Acrescento aqui algumas notas tomadas hoje, no encontro do clube de leitura Pacto Literário, quando conversamos sobre O som do rugido da onça. Tivemos o privilégio da participação da Micheliny Verunschk, que nos guiou por sua pesquisa, pela história dos povos originários e pela história livro. Nos fizemos companhia ao percorrer a floresta, a viajar no tempo e no sofrimento, e juntes sorrimos, falamos, silenciamos, choramos.


- o livro revela (mais) um apagamento histórico. Narra um silenciamento. Poderíamos dizer que ele dá voz aos silenciados. Mas Micheliny fez uma observação preciosíssima: ela não gosta da expressão “dar voz”, prefere se posicionar como quem escuta. Não é importantíssimo esse deslocamento? Permite que nos situemos de maneira menos pretensiosa e mais humilde diante da magnitude desse tema.


- a onça nos faz lembrar do urso do livro Escute as feras, de Natassja Martin – os encontros, (seriam também condensações?) de animais e seres humanos.


- para Micheliny, o livro é ao mesmo tempo histórico e fabulatório. É sobre hoje. É sobre linguagem. E, acrescentamos, é um livro político.


- me chamou muito a atenção o efeito que essa história tem na nossa percepção do tempo. Pois à medida que lemos o livro, nos reportamos a 1817, e também revemos, guiados por aquela história, nossa história contemporânea. A leitura faz com que nossa percepção do hoje se altere. Assim como a história também se altera pelo “simples” fato de ter sido narrada, resgatada pela autora. Como diz o ditado iorubá: “Exú matou um pássaro ontem com uma pedra que só jogou hoje.”


- lembrei da condensação, termo que Freud dá a um dos fenômenos que acontece nos sonhos, quando, por exemplo, uma pessoa pode ter a fisionomia de fulana mas com o nome de beltrana. Podemos pensar que o tempo, no próprio ato da leitura desse livro, fica condensado, pois o hoje e o ontem se misturam – o rio e o livro têm em si todos os tempos.

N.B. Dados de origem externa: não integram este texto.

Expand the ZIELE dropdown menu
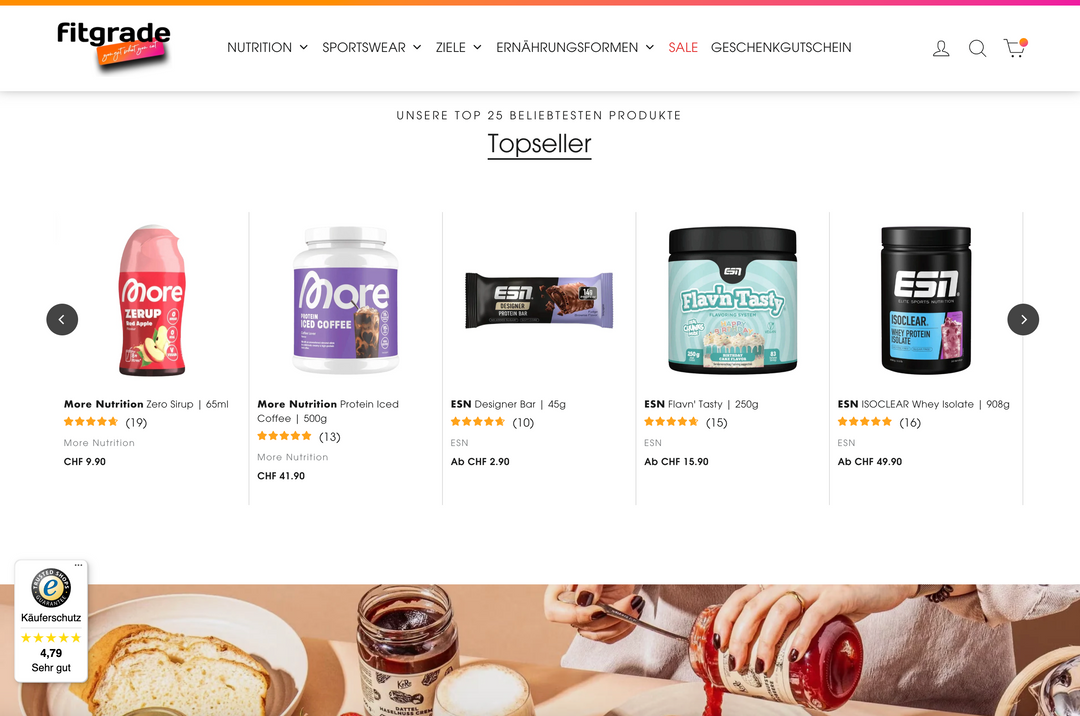The height and width of the screenshot is (716, 1080). (458, 48)
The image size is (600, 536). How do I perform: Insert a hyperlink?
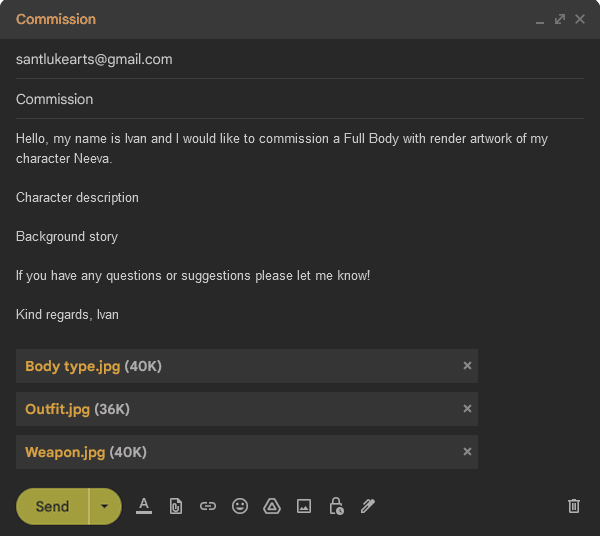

- a dificuldade que encontramos para escutar o rio (a voz) e para lidar com a condensação (o tempo) tem a ver com nosso excesso de racionalidade. É ela que barra a nossa percepção para a realidade inexorável de que, ainda que tenhamos esquecido disso, somos apenas animais submetidos às forças da natureza. E por mais que tenhamos evoluído, e ainda possamos evoluir, nada muda esse fato. E enquanto mantivermos a ideia de que as pessoas indígenas, as pessoas negras (todas as pessoas diferentes de nós mesmes), a natureza, os animais, as plantas, são o “outro” estamos equivocados, deslocados, mal-parados. Estaremos sempre longe de casa, longe de nós.


Na despedida desse encontro imenso, Micheliny nos disse: “quando as pessoas se juntam para falar de literatura, damos mais um passo de volta pra casa.”


Obrigada, obrigada, obrigada, Micheliny.


Obrigada a quem participou dessa conversa, especialmente Beth, Pedro, Cris e Bel, querides, que generosamente nos acolhem e proporcionam esse pacto.